• Selected extract
Microservices are an architectural approach to software development where software is broken into small independent services that communicate over well-defined APIs. This makes applications easier to scale and faster to develop.
To leverage Microservices, Netflix has microservices for streaming, microservices to manage its video catalog, microservices to manage user preferences,microservices to manage its recommendation engine.
The benefit of Microservices is that during weekends or peak hours, Netflix can easily scale up only its streaming microservices while leaving other microservices as they are. This saves Netflix millions of dollars every month.
By 2017,Netflix architecture consisted of over 700 loosely coupled microservices. Today, Netflix makes around $9.8 billion Q3 2024 and streams approximately six billion hours of content weekly to more than 282 million subscribers in 190 countries, and it continues to grow.

Entries showing where items appear:
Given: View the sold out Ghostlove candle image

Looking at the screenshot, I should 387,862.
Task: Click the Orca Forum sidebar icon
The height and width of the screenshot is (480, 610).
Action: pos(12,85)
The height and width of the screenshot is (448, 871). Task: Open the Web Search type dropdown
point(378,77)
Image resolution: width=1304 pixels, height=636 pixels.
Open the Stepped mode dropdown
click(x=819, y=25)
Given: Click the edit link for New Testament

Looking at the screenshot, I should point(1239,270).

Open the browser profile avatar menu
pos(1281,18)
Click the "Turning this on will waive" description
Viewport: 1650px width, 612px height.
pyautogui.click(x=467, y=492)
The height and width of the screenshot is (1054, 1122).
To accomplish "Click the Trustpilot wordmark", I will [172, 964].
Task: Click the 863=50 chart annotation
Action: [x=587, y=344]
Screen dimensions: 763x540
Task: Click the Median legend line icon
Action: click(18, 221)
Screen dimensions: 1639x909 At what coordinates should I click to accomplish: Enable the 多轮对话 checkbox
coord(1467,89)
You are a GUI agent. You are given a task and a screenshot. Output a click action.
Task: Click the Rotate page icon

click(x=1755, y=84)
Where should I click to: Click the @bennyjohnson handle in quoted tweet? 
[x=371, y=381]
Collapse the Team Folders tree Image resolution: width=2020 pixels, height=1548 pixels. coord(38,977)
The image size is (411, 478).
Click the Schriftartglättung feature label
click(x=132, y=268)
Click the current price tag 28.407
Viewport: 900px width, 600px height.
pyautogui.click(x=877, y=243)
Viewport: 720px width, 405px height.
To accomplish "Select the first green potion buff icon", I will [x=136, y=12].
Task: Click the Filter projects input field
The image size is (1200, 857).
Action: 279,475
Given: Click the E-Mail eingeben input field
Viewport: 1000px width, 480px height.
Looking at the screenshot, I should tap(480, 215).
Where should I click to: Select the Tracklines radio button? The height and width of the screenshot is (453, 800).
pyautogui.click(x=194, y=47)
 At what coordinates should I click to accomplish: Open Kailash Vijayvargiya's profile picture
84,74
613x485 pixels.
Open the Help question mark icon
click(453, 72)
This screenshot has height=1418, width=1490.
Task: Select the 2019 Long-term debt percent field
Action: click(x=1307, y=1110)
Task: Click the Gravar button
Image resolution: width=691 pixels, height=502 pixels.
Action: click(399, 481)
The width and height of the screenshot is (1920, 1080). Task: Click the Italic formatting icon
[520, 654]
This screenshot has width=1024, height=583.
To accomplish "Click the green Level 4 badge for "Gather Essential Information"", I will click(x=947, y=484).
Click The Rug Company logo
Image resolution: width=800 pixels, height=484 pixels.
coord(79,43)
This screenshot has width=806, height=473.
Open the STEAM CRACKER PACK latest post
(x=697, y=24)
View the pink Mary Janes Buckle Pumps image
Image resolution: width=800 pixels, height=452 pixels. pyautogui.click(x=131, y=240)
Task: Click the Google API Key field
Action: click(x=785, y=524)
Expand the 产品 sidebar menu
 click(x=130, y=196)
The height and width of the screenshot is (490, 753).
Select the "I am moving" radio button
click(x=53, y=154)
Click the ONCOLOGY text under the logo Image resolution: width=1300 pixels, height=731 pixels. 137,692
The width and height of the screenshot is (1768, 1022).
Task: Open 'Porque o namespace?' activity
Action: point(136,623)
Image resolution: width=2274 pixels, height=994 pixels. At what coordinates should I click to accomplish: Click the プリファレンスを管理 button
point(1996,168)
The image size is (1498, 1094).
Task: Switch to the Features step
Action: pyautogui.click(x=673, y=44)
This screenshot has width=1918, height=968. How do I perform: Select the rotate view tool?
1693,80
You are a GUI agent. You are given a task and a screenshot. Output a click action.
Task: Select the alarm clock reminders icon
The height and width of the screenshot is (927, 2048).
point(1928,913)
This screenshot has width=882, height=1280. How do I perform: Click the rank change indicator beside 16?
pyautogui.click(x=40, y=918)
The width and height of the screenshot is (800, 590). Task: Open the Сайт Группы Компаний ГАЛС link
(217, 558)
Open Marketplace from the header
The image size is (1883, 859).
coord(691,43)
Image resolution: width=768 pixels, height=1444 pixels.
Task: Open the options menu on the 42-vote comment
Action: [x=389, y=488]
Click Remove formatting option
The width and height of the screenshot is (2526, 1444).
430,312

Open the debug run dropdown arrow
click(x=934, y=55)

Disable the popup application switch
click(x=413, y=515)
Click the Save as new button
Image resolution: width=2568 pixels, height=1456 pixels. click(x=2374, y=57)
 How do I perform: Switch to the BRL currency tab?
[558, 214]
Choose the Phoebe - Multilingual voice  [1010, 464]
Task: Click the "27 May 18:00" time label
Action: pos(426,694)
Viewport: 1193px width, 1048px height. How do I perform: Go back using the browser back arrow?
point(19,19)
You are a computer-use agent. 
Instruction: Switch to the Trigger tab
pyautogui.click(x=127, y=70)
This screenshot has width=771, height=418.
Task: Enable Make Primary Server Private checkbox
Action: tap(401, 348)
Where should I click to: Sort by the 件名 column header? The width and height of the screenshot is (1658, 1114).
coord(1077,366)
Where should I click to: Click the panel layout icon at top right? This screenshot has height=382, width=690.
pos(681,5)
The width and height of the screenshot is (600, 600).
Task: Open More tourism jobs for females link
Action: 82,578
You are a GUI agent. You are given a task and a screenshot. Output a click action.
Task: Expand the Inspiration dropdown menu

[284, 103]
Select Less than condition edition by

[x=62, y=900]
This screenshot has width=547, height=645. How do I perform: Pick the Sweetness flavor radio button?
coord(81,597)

• Task
Carry on the passage about Netflix and microservices from the point where it stops. None of the data is needed here.

• Answer to the exercise
Amazon, Google drive and Uber, just to mention a few, moved to the Microservices architecture and have seen lots of benefits.
Differences between Monolithic vs. Microservices Architecture
Monolithic architecture is an older type of architecture where the various components are tightly coupled and work as a single unit . Here are the differences between both architectures
Differences between Monolithic and Microservices
Monolithic Architecture:
Features are tightly coupled and run as a single service.
Scaling requires the entire application to be scaled, even for a single process demand.
Growing codebases increase complexity, limiting feature improvements and experimentation.
Microservices Architecture:
Applications are built as independent components, each running a specific process as a service.
Services communicate via lightweight APIs and are aligned with business capabilities.
Each service can be independently updated, deployed, and scaled to meet specific demands.
Promotes modularity, making it easier to implement new features and experiment.
Reduces risk by isolating failures to specific services, preserving overall application availability.
Core Principles of Microservices Architecture
Uber’s Microservices structure Source: Dzone https://dzone.com/articles/microservice-architecture-learn-build-and-deploy-a
1. Independence: Each service operates independently, allowing teams to develop, deploy, and scale services autonomously without affecting others.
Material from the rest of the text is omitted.